_Task instructions:_ Filter the records, keeping every line that has the string "computer".

[Records contained in a dataset]
- Opening Delimiter -

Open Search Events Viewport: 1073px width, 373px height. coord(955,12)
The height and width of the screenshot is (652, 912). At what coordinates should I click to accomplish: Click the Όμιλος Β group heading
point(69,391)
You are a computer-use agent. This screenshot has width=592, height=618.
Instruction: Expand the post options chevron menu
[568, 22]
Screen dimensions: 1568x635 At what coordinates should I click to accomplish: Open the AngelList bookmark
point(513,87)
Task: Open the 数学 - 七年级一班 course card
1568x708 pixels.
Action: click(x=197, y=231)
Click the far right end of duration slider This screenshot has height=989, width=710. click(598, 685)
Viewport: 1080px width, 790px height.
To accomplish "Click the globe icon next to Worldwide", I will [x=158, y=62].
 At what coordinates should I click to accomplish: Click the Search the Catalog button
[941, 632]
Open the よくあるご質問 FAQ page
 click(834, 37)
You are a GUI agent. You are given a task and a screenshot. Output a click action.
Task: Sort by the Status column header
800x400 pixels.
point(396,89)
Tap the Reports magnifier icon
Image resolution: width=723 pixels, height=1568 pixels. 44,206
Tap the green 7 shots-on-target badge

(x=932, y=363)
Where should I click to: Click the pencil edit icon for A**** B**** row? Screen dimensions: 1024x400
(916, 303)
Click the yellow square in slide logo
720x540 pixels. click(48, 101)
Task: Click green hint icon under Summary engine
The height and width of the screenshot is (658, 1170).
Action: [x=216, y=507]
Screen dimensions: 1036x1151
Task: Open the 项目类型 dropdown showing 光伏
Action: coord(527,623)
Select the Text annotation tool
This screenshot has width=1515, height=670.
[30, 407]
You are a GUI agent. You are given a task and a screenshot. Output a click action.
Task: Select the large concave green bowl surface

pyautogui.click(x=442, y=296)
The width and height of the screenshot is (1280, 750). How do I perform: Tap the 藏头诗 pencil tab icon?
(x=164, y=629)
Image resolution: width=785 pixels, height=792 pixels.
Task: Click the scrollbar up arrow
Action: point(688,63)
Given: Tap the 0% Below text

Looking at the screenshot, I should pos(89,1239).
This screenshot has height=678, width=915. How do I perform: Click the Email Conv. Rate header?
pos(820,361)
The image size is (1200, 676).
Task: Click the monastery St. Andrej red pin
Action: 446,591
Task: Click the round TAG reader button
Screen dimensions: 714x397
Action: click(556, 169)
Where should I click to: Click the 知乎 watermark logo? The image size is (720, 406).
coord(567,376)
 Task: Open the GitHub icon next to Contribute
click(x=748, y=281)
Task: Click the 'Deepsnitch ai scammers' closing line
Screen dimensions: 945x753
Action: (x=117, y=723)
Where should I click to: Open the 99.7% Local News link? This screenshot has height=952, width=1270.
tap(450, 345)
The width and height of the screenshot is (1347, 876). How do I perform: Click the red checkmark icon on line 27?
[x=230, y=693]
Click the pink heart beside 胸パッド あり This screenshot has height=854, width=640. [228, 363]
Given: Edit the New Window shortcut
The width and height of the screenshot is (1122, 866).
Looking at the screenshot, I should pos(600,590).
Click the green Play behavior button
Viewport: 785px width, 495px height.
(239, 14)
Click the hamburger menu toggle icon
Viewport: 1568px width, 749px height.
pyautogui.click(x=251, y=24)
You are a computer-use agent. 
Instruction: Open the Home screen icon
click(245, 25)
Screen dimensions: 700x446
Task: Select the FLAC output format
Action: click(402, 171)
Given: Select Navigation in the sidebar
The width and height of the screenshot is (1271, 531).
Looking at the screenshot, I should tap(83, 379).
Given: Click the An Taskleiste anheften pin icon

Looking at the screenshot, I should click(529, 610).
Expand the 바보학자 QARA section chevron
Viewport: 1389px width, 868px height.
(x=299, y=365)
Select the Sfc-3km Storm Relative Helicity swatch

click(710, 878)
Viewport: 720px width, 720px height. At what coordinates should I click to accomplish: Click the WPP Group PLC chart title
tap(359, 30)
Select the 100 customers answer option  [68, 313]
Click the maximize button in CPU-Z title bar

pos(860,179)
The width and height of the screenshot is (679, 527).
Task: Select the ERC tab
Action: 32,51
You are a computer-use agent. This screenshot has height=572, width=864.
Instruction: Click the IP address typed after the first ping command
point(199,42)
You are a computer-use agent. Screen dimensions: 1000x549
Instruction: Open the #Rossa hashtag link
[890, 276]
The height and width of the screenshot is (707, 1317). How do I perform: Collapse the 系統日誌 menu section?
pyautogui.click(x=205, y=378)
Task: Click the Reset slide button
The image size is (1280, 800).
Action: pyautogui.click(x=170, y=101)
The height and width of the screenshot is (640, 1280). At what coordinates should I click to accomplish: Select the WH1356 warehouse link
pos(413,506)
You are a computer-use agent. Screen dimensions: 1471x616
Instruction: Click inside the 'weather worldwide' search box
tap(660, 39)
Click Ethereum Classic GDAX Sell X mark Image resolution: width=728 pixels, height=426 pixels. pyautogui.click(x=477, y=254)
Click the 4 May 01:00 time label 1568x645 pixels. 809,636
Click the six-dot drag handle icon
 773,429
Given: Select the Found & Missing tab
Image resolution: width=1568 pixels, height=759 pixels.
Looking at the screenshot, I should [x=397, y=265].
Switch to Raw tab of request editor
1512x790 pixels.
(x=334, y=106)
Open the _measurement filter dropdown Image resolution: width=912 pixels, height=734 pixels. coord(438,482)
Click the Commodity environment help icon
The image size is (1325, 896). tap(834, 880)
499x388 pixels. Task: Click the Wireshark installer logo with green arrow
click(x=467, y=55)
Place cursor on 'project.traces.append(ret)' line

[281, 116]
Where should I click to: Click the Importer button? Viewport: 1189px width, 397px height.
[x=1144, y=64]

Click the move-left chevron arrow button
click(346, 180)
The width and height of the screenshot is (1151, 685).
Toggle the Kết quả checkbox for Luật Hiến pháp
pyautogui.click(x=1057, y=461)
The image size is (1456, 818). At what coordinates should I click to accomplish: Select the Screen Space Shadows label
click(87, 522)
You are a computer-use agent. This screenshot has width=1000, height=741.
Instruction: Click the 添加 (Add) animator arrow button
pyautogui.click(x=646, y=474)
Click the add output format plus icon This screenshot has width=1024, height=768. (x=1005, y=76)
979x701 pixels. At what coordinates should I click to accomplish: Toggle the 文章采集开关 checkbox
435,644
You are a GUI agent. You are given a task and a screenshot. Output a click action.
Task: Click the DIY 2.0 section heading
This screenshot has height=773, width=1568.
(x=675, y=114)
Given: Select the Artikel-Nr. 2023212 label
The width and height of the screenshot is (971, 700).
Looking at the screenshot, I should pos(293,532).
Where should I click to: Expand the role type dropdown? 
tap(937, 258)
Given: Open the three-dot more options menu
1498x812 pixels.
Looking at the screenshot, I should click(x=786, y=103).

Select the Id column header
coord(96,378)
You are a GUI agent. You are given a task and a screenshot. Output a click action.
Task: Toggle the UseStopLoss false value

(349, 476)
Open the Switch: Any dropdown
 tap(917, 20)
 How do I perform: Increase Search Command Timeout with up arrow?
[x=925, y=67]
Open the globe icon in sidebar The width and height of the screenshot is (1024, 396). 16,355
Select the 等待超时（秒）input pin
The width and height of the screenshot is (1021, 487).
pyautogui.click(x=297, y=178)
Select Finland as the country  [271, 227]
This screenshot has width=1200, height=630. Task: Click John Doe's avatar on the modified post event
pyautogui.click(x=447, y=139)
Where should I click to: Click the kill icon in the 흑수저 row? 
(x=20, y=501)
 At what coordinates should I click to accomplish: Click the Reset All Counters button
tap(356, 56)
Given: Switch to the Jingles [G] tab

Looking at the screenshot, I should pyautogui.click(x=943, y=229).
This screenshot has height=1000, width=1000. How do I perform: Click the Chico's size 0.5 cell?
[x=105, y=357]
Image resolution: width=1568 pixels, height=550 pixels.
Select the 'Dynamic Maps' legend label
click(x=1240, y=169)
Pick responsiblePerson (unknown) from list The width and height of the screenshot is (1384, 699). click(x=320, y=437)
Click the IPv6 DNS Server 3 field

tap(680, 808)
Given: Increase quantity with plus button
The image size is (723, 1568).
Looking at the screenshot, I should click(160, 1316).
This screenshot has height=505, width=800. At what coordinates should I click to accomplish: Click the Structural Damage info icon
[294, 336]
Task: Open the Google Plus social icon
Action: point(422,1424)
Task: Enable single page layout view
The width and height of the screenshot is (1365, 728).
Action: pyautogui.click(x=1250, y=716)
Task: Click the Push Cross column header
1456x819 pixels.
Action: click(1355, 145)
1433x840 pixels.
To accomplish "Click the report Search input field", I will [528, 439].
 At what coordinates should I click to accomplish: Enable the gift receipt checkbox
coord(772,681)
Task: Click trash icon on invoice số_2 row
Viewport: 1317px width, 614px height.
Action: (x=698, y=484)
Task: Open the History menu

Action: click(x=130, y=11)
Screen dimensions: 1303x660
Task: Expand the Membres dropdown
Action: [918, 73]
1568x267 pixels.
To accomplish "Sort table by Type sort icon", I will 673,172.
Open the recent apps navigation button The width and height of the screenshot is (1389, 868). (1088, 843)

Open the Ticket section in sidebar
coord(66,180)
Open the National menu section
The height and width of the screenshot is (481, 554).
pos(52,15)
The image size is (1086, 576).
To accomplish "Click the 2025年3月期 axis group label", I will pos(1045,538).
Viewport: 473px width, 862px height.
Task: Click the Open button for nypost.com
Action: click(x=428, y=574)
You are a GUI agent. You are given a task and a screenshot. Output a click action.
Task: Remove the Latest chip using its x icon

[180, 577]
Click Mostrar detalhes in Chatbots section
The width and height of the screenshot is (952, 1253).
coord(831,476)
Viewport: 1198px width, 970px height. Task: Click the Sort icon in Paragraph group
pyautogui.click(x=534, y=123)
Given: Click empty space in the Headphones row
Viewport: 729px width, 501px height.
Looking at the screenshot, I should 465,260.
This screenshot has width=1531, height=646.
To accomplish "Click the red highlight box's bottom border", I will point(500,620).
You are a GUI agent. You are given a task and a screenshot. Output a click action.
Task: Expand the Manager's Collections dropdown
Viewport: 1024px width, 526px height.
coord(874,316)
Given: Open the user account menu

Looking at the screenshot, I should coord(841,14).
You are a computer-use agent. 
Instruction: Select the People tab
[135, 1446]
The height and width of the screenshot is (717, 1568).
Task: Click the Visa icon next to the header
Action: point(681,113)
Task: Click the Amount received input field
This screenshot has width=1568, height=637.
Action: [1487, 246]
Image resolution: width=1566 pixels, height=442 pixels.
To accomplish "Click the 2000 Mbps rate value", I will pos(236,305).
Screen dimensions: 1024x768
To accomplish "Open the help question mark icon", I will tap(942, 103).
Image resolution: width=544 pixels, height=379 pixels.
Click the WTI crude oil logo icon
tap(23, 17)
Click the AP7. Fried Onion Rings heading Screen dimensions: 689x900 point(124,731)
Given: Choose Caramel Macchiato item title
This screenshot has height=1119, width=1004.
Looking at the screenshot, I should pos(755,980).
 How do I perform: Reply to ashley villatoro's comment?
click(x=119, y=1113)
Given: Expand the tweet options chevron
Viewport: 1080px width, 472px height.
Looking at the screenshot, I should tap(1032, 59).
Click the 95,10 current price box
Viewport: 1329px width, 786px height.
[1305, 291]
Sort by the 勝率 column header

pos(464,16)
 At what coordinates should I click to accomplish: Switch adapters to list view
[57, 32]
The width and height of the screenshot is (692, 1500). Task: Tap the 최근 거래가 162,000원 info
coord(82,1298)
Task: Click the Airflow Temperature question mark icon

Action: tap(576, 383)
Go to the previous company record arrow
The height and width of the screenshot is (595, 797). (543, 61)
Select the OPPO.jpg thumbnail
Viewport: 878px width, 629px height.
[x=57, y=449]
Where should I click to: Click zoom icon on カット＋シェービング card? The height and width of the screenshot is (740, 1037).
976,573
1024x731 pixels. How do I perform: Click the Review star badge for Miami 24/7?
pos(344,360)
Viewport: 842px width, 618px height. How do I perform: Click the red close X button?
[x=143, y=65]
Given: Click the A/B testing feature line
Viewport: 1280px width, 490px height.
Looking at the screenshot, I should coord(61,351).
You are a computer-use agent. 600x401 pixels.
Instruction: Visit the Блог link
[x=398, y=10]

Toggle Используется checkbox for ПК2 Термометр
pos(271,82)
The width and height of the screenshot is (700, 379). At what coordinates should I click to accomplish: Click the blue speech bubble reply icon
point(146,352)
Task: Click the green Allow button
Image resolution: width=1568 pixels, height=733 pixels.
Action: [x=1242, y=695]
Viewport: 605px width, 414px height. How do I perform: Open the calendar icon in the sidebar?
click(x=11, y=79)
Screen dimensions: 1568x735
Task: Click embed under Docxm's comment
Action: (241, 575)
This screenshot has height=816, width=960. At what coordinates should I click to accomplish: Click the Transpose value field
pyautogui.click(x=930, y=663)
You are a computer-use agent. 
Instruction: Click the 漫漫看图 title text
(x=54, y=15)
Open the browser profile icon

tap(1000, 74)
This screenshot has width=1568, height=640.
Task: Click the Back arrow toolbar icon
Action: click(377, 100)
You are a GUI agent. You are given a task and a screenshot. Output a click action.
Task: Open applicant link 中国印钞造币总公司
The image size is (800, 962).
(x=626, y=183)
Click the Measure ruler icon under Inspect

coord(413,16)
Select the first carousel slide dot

- Closing Delimiter -

_Final answer:_
You are a computer-use agent. This screenshot has width=592, height=618.
You are a computer-use agent. 
You are a computer-use agent. This screenshot has height=572, width=864.
You are a computer-use agent. Screen dimensions: 1000x549
You are a computer-use agent. Screen dimensions: 1471x616
You are a computer-use agent. This screenshot has width=1000, height=741.
You are a computer-use agent. 
You are a computer-use agent. 600x401 pixels.
You are a computer-use agent. 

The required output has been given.